B-considérant le point A-, le degré de l’atteinte pourrait différer selon le niveau de fonctionnement prémorbide estimé, et ce pour un même jeu de données brutes.
C-certains tests ont une meilleure validité externe que d’autres. Si les 2 experts ont les mêmes données brutes, ça peut aller. Mais si un expert utilise un test de mémoire plutôt qu’un autre par habitude, il se peut que son test lui permette de faire une moins bonne ou meilleure prédiction quant aux difficultés mnésiques qui vont être rencontrées au quotidien.
Chez nos deux experts fictifs, le premier pourrait conclure à un DAP inférieur à celui du deuxième et proposer un retour au travail à temps partiel à l’emploi occupé en prémorbide, alors que le deuxième pourrait proposer un travail allégé, pour toutes les raisons évoquées ci-haut. Et je souligne encore une fois que les 2 experts pourraient avoir fait un excellent travail, n’avoir commis aucune faute professionnelle et n’être jamais tombés dans la complaisance.Ce que j’essaie d’illustrer ici n’est pas du tout propre à la neuropsychologie. En radiologie, il semblerait y avoir un problème inter-juge sur la façon que les MD vont percevoir et juger les images médicales. Depuis les 30 dernières années, les psychologues se sont fait un plaisir à étudier les radiologistes et leur entraînement perceptif pour des raisons évidentes. Juste pour donner un autre exemple, il semblerait y avoir plusieurs façons différentes de mesurer la vitamine B12 dans les prises de sang, tout comme il existe différentes façons d’évaluer la mémoire à long-terme verbale ou visuelle.

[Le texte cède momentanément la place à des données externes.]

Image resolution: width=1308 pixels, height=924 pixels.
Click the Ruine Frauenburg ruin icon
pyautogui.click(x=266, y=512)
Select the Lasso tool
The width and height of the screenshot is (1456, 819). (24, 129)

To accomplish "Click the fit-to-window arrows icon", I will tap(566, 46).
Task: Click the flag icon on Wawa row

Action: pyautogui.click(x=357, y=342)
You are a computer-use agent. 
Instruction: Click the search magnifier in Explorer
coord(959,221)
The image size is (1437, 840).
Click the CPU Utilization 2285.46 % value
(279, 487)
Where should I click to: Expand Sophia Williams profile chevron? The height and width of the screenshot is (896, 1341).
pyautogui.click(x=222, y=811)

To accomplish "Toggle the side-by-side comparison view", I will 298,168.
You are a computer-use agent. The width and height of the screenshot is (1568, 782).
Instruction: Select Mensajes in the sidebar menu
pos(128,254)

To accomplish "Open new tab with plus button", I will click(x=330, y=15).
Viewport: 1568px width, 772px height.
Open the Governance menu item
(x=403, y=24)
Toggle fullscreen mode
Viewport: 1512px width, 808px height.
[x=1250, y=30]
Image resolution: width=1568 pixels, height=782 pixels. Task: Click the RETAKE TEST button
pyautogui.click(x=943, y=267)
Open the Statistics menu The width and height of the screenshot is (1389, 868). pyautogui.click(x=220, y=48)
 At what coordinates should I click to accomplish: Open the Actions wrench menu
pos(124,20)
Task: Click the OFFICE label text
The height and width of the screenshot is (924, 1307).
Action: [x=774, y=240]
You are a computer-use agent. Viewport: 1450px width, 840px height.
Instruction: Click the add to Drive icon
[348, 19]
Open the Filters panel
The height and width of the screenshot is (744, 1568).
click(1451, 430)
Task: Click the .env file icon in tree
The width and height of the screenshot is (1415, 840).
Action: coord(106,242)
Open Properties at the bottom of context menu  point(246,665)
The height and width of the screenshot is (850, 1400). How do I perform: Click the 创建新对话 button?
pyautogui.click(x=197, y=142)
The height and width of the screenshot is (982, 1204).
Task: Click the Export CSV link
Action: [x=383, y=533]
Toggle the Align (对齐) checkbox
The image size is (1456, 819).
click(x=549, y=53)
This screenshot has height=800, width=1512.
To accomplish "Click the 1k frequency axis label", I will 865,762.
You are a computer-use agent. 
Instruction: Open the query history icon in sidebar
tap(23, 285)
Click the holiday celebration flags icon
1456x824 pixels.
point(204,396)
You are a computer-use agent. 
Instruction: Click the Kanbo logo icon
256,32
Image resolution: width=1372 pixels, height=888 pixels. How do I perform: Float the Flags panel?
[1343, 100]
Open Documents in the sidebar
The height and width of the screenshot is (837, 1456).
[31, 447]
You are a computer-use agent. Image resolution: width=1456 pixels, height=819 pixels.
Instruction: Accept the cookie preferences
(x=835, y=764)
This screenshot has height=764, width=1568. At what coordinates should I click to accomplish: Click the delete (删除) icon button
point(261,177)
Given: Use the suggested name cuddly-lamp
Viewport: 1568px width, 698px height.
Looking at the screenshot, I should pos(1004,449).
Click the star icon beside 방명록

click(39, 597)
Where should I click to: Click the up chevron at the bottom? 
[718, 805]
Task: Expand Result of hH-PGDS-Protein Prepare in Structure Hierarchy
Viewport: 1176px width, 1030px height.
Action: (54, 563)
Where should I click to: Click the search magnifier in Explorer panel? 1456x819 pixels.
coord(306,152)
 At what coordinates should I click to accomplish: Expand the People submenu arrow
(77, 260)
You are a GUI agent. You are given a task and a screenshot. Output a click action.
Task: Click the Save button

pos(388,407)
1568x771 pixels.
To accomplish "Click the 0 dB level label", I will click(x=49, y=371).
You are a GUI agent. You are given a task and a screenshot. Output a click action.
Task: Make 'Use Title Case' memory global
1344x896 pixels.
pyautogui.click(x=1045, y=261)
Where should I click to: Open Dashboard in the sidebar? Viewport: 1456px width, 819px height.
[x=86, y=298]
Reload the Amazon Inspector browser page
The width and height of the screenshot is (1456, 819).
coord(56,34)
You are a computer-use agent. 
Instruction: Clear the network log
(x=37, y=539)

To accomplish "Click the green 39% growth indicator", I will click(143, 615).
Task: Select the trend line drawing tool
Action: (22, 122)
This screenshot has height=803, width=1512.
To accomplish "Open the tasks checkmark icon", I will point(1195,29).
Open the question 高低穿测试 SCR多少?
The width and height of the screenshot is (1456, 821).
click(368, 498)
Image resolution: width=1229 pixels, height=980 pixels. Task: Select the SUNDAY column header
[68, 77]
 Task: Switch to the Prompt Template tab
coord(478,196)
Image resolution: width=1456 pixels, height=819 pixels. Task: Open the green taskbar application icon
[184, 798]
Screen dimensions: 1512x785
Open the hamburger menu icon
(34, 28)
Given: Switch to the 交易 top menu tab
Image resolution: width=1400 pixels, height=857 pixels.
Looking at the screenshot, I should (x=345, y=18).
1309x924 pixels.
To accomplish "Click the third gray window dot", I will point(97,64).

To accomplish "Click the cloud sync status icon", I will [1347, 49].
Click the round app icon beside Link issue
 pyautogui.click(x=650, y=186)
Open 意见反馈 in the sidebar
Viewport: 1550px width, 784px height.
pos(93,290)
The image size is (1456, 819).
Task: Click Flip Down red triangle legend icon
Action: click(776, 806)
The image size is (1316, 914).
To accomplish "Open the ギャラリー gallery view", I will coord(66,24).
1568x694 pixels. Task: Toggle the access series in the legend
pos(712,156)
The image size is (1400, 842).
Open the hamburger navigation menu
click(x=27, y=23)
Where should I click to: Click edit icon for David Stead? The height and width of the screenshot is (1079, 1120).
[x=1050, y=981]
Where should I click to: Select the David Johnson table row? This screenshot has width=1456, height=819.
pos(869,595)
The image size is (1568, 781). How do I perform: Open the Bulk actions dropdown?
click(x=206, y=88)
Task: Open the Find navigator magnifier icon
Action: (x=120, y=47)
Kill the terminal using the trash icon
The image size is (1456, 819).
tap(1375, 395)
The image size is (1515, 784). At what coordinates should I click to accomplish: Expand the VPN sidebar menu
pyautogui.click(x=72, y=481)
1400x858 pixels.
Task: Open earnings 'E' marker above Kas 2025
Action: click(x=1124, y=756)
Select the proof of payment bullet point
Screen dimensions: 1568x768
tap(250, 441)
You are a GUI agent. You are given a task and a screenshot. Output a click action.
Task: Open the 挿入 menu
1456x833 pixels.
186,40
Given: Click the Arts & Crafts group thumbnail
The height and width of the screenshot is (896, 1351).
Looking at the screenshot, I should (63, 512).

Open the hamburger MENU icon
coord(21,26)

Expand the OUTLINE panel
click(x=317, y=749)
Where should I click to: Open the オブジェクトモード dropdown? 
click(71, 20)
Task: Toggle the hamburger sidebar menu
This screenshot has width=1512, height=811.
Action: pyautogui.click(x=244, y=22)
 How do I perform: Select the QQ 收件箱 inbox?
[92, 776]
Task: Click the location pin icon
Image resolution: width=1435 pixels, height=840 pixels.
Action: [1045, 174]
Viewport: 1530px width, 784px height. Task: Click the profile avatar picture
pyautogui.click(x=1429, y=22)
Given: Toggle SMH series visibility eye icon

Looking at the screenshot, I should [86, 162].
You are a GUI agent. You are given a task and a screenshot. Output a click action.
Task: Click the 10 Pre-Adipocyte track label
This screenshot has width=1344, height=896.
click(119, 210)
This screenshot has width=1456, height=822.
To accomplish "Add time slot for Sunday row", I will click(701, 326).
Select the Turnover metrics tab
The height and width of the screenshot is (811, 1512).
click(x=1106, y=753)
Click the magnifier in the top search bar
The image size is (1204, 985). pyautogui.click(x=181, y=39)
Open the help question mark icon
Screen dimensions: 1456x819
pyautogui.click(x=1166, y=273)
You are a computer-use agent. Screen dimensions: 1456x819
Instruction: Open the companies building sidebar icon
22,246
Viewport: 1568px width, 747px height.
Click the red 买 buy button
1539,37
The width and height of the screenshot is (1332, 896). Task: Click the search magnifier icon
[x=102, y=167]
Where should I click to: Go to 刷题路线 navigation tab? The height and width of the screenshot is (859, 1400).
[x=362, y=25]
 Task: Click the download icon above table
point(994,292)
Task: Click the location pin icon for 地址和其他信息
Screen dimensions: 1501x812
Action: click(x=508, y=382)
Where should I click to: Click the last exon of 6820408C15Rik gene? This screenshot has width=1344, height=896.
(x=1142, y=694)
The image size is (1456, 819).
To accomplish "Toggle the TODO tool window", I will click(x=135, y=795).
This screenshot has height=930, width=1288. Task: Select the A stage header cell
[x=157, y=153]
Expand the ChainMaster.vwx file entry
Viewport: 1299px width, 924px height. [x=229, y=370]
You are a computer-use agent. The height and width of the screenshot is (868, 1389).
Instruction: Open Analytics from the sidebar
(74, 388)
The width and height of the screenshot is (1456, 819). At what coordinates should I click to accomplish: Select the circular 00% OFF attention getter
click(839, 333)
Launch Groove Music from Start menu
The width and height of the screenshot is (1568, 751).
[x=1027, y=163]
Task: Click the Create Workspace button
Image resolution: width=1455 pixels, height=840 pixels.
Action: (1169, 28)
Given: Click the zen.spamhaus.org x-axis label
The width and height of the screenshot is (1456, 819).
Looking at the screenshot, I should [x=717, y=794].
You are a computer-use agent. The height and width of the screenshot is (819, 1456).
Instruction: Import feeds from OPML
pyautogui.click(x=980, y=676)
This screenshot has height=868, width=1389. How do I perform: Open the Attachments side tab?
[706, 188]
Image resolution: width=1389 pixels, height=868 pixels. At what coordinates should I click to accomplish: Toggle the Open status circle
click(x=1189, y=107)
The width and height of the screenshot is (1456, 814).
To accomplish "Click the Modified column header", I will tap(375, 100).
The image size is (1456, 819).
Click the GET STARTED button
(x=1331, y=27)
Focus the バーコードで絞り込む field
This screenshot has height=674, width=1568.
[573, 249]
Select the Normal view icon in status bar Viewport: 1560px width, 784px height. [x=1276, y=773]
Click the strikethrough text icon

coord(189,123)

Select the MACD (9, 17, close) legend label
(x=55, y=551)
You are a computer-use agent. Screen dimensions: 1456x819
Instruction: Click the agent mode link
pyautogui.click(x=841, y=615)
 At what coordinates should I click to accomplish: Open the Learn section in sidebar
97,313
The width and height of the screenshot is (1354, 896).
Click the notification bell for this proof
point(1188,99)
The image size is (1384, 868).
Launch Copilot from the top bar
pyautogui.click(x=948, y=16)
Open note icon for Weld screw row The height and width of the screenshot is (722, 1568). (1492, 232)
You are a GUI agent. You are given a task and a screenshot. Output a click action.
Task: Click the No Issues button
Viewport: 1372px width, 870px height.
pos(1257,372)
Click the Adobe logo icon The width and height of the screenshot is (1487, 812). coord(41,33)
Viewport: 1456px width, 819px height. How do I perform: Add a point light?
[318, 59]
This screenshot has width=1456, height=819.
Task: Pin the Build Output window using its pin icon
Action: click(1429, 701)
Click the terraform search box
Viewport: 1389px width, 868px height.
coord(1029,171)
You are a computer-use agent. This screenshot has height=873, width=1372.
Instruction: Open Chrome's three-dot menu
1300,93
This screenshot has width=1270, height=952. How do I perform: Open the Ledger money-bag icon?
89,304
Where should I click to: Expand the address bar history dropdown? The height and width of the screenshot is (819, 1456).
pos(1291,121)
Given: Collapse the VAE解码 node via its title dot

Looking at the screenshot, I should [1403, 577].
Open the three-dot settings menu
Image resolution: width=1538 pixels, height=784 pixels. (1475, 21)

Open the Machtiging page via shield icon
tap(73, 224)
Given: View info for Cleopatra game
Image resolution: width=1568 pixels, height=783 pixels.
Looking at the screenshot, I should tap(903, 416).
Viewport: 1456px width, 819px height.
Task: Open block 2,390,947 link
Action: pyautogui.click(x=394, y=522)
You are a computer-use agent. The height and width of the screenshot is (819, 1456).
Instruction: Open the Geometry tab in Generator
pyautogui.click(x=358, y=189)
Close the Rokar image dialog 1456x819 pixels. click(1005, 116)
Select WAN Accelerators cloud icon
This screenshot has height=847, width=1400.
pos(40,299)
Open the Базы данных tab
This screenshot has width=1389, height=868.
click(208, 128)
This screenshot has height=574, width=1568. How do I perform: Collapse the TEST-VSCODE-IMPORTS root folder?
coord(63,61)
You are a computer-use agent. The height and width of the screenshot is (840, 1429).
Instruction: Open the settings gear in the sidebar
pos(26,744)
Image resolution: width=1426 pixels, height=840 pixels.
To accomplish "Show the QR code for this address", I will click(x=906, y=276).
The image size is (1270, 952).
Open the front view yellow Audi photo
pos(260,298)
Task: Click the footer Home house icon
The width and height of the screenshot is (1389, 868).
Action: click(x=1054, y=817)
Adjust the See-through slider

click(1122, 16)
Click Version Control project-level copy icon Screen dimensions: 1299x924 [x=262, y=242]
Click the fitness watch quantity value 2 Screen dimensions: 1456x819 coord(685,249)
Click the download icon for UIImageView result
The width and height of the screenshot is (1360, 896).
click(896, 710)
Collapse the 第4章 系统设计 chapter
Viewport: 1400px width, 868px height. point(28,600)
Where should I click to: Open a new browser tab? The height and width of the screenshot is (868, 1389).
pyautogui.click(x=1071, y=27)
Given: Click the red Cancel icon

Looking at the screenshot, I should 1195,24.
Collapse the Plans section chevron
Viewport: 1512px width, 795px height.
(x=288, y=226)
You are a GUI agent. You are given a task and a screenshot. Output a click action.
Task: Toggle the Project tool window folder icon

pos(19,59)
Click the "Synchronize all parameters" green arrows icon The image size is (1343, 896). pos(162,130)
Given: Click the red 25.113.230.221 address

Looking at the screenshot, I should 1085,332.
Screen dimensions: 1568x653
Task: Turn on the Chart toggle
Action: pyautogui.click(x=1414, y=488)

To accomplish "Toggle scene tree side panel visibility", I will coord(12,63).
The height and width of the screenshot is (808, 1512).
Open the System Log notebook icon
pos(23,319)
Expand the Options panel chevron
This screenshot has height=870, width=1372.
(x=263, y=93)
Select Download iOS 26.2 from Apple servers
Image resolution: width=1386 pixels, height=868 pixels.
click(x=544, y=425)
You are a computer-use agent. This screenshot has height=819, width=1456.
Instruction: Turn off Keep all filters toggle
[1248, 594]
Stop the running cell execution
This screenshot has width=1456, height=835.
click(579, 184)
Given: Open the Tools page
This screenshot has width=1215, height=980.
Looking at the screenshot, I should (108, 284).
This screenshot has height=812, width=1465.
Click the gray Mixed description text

Ceci étant dit, je suis conscient que je suis en bien meilleure posture qu’un psychiatre pour évaluer les fonctions mentales supérieures, et que les méthodes de la neuropsychologie clinique permettent d’enlever une grande part de subjectivité que l’on retrouve dans une entrevue clinique. Mon message est tout simplement qu’on doit tenir compte des biais qui sont propres à notre discipline. S’il y a inaction totale ou ignorance face à ces biais possibles, alors là on tombe dans l’incompétence ou la complaisance.
En lien avec mon message original, ma question aurait dû être comprise ainsi: comme les neuropsychologues ont recours à des tests psychométriques dans leurs évaluations, leurs témoignages sont-ils habituellement accompagnés d’un préjugé favorable, même si l’évaluation neuropsy. comprend quelques biais inhérents, comme c’est le cas dans n’importe quelle discipline?
Désolé pour la longueur mais c’est un sujet qui m’intéresse beaucoup!